Turn the material below into a JSON list of strings, with one string for each line. Skip any blank lines.

--- START OF Records for this exercise ---

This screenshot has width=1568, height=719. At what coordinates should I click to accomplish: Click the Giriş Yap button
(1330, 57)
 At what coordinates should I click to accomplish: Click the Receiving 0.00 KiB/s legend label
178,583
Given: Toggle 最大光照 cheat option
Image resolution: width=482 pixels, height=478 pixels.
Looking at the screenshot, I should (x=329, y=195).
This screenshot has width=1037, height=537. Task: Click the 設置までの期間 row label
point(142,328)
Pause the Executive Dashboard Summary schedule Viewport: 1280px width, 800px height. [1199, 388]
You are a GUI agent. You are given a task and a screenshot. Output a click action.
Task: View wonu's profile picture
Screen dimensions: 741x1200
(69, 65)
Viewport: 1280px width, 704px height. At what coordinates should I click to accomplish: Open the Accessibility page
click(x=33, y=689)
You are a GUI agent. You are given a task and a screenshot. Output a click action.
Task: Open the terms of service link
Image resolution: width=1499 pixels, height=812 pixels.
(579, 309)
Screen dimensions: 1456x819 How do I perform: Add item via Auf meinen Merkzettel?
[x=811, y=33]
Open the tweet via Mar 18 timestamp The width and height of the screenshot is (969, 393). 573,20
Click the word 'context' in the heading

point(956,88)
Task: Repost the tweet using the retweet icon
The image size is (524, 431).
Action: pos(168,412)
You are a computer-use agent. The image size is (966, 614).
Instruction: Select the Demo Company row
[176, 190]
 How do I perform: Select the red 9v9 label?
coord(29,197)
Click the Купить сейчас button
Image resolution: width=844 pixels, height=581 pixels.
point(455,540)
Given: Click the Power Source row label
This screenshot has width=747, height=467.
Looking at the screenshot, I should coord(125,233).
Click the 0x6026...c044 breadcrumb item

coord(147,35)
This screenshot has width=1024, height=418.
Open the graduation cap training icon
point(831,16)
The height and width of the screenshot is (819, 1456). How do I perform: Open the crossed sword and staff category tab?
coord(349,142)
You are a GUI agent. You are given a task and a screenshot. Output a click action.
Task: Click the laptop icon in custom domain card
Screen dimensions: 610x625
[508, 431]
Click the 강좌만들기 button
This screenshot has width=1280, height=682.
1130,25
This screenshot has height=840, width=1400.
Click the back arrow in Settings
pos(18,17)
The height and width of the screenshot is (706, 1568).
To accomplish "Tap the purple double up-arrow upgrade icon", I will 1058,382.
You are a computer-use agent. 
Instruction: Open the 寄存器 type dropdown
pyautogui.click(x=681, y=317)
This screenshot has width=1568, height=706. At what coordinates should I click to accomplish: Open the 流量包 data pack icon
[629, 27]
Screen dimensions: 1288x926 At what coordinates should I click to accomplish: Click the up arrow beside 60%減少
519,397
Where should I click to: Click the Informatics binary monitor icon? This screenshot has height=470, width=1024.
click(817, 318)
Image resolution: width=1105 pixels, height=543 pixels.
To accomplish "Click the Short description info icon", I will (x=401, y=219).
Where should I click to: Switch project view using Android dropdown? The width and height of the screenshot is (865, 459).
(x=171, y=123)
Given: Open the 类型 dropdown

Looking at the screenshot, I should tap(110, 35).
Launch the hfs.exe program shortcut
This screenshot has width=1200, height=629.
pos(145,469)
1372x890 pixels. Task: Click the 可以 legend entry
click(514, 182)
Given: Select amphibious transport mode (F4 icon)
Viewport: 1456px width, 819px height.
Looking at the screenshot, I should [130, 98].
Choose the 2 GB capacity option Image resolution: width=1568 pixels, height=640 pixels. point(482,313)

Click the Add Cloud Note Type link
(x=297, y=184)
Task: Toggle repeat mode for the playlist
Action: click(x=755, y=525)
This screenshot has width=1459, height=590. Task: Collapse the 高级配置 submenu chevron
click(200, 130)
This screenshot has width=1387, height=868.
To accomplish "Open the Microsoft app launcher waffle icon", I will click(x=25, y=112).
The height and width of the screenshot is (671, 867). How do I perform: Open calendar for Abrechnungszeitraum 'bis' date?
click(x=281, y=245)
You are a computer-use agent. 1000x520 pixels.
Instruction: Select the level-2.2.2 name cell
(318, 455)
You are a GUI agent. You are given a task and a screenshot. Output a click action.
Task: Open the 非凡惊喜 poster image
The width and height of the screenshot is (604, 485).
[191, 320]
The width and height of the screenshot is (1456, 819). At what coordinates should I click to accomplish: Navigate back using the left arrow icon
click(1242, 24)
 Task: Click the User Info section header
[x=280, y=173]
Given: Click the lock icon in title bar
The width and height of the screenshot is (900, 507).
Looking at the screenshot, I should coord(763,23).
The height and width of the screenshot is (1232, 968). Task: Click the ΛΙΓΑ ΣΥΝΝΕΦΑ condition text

--- END OF Records for this exercise ---

Full response ▸
[
  "This screenshot has width=1568, height=719. At what coordinates should I click to accomplish: Click the Giriş Yap button",
  "(1330, 57)",
  " At what coordinates should I click to accomplish: Click the Receiving 0.00 KiB/s legend label",
  "178,583",
  "Given: Toggle 最大光照 cheat option",
  "Image resolution: width=482 pixels, height=478 pixels.",
  "Looking at the screenshot, I should (x=329, y=195).",
  "This screenshot has width=1037, height=537. Task: Click the 設置までの期間 row label",
  "point(142,328)",
  "Pause the Executive Dashboard Summary schedule Viewport: 1280px width, 800px height. [1199, 388]",
  "You are a GUI agent. You are given a task and a screenshot. Output a click action.",
  "Task: View wonu's profile picture",
  "Screen dimensions: 741x1200",
  "(69, 65)",
  "Viewport: 1280px width, 704px height. At what coordinates should I click to accomplish: Open the Accessibility page",
  "click(x=33, y=689)",
  "You are a GUI agent. You are given a task and a screenshot. Output a click action.",
  "Task: Open the terms of service link",
  "Image resolution: width=1499 pixels, height=812 pixels.",
  "(579, 309)",
  "Screen dimensions: 1456x819 How do I perform: Add item via Auf meinen Merkzettel?",
  "[x=811, y=33]",
  "Open the tweet via Mar 18 timestamp The width and height of the screenshot is (969, 393). 573,20",
  "Click the word 'context' in the heading",
  "point(956,88)",
  "Task: Repost the tweet using the retweet icon",
  "The image size is (524, 431).",
  "Action: pos(168,412)",
  "You are a computer-use agent. The image size is (966, 614).",
  "Instruction: Select the Demo Company row",
  "[176, 190]",
  " How do I perform: Select the red 9v9 label?",
  "coord(29,197)",
  "Click the Купить сейчас button",
  "Image resolution: width=844 pixels, height=581 pixels.",
  "point(455,540)",
  "Given: Click the Power Source row label",
  "This screenshot has width=747, height=467.",
  "Looking at the screenshot, I should coord(125,233).",
  "Click the 0x6026...c044 breadcrumb item",
  "coord(147,35)",
  "This screenshot has width=1024, height=418.",
  "Open the graduation cap training icon",
  "point(831,16)",
  "The height and width of the screenshot is (819, 1456). How do I perform: Open the crossed sword and staff category tab?",
  "coord(349,142)",
  "You are a GUI agent. You are given a task and a screenshot. Output a click action.",
  "Task: Click the laptop icon in custom domain card",
  "Screen dimensions: 610x625",
  "[508, 431]",
  "Click the 강좌만들기 button",
  "This screenshot has width=1280, height=682.",
  "1130,25",
  "This screenshot has height=840, width=1400.",
  "Click the back arrow in Settings",
  "pos(18,17)",
  "The height and width of the screenshot is (706, 1568).",
  "To accomplish \"Tap the purple double up-arrow upgrade icon\", I will 1058,382.",
  "You are a computer-use agent. ",
  "Instruction: Open the 寄存器 type dropdown",
  "pyautogui.click(x=681, y=317)",
  "This screenshot has width=1568, height=706. At what coordinates should I click to accomplish: Open the 流量包 data pack icon",
  "[629, 27]",
  "Screen dimensions: 1288x926 At what coordinates should I click to accomplish: Click the up arrow beside 60%減少",
  "519,397",
  "Where should I click to: Click the Informatics binary monitor icon? This screenshot has height=470, width=1024.",
  "click(817, 318)",
  "Image resolution: width=1105 pixels, height=543 pixels.",
  "To accomplish \"Click the Short description info icon\", I will (x=401, y=219).",
  "Where should I click to: Switch project view using Android dropdown? The width and height of the screenshot is (865, 459).",
  "(x=171, y=123)",
  "Given: Open the 类型 dropdown",
  "Looking at the screenshot, I should tap(110, 35).",
  "Launch the hfs.exe program shortcut",
  "This screenshot has width=1200, height=629.",
  "pos(145,469)",
  "1372x890 pixels. Task: Click the 可以 legend entry",
  "click(514, 182)",
  "Given: Select amphibious transport mode (F4 icon)",
  "Viewport: 1456px width, 819px height.",
  "Looking at the screenshot, I should [130, 98].",
  "Choose the 2 GB capacity option Image resolution: width=1568 pixels, height=640 pixels. point(482,313)",
  "Click the Add Cloud Note Type link",
  "(x=297, y=184)",
  "Task: Toggle repeat mode for the playlist",
  "Action: click(x=755, y=525)",
  "This screenshot has width=1459, height=590. Task: Collapse the 高级配置 submenu chevron",
  "click(200, 130)",
  "This screenshot has width=1387, height=868.",
  "To accomplish \"Open the Microsoft app launcher waffle icon\", I will click(x=25, y=112).",
  "The height and width of the screenshot is (671, 867). How do I perform: Open calendar for Abrechnungszeitraum 'bis' date?",
  "click(x=281, y=245)",
  "You are a computer-use agent. 1000x520 pixels.",
  "Instruction: Select the level-2.2.2 name cell",
  "(318, 455)",
  "You are a GUI agent. You are given a task and a screenshot. Output a click action.",
  "Task: Open the 非凡惊喜 poster image",
  "The width and height of the screenshot is (604, 485).",
  "[191, 320]",
  "The width and height of the screenshot is (1456, 819). At what coordinates should I click to accomplish: Navigate back using the left arrow icon",
  "click(1242, 24)",
  " Task: Click the User Info section header",
  "[x=280, y=173]",
  "Given: Click the lock icon in title bar",
  "The width and height of the screenshot is (900, 507).",
  "Looking at the screenshot, I should coord(763,23).",
  "The height and width of the screenshot is (1232, 968). Task: Click the ΛΙΓΑ ΣΥΝΝΕΦΑ condition text"
]